Phil Murphy, a highly active philanthropist and former Goldman Sachs executive, wished to pursue a progressive agenda that – despite the legislative efforts of Democrats in the state legislature – was constantly vetoed by former Governor Chris Christie. Phil was a political outsider and challenging two (undeclared) Democratic claims for the governorship – State Senator and political power broker Steve Sweeney and Jersey City Mayor Steve Fulop. Two career politicians with deep ties to New Jersey’s political machine certainly complicated Phil’s bid. Furthermore, Jon Corzine, the last New Jersey governor hailing from Goldman Sachs, oversaw a state government shutdown and clashed with public sector unions. However, New Jersey’s Democratic establishment was bullied by the brutish tactics of Christie and there were simply too many issues impacting the state of affairs in New Jersey. Plagued by eight years of stagnation and mismanagement under Christie, the state of New Jersey needed a governor who truly valued his constituency’s livelihood and future. Due to a poor HUD application – overseen by Christie – for federal Hurricane Sandy relief funds, New Jersey “missed out” on $300 million in potential aid. Ranked in the bottom fifth of all states for affordable housing availability, foreclosure rates, veteran homelessness, and assisted care living (to name a few), New Jersey was ripe for an unconventional figure to revitalize the effectiveness of government and the democratic spirit of the state.
Working over the course of two summers for the campaign as a policy and outreach analyst, the names of Sweeney and Fulop faded from discussion and were replaced by a bevy of Democratic challengers hailing from all over the state. Phil’s strong financial backing proved to be enough to deter the entrance of characters like Sweeney and Fulop, while the experienced political operatives of Phil’s campaign quickly formed relationships with civil bodies throughout the state. The number of interns increased from eight to forty, while the staffers from that mid-June day remained the same. From this experience, I was exposed to the proper practices and strategies of political campaigning. Also, this extended period of time on the campaign revealed the organic, yet chaotic expansion of campaign operations and personnel.

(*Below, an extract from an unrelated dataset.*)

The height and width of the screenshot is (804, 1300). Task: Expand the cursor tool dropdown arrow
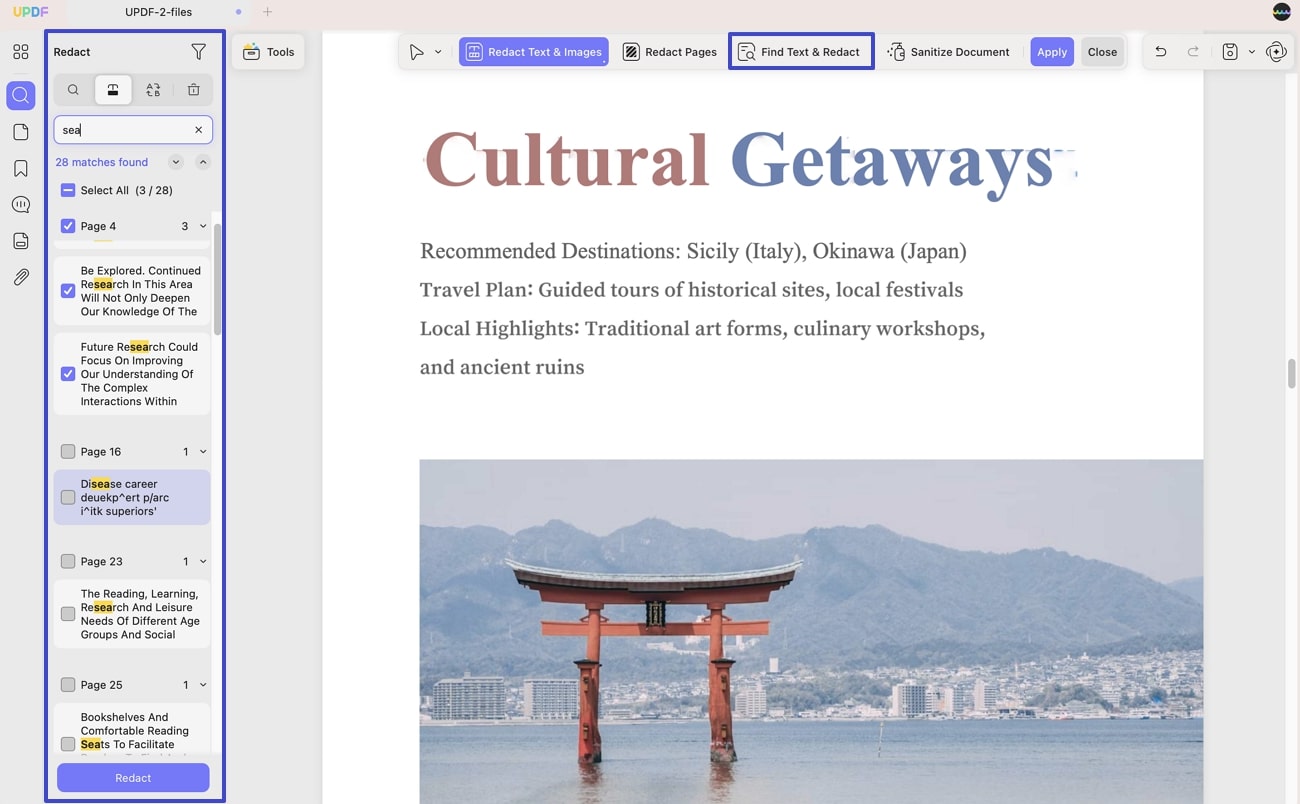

The final day of the campaign, Election Day, embodies the nature of campaign life, while the results of the election elicited the same feelings of excitement and uncertainty within me.
Fast forwarding a year and a half later after that conference call in Newark, I find myself supervising a Get Out The Vote (GOTV) staging area somewhere in Middlesex County. No longer in the crammed into the Newark office space, I was surrounded by volunteers and a handful of staffers I had met within the day. Mentally and physically exhausted from driving canvassers, staffers, and literature materials across the county since 5:30 am, I monotonously processed the canvasser checks as the volunteers anxiously waited for their copies. At around 9:00 pm, a staffer announced that Phil officially secured the governorship. The few staffers present hugged each other, excitedly texted their significant others, and called Ubers to attend the campaign party, while myself and the staging area chief continued to process volunteers. By 9:45 pm, I said my final goodbye to the staging area chief and got in my car. Exhausted by the day, I trekked home filled with excitement, but a nagging feeling of anxiety constantly bothered me on the ride home. I now realize that I failed to understand the true political reality of that moment. I invested myself entirely in the campaign and in the belief that Phil would make New Jersey a better place; however, with its conclusion, I failed to realize that the struggle to improve people’s lives and the political state of America is always ongoing. Action, constant action, is key to the success of one’s political ideals. If you have a just message, it will connect with your fellow citizens.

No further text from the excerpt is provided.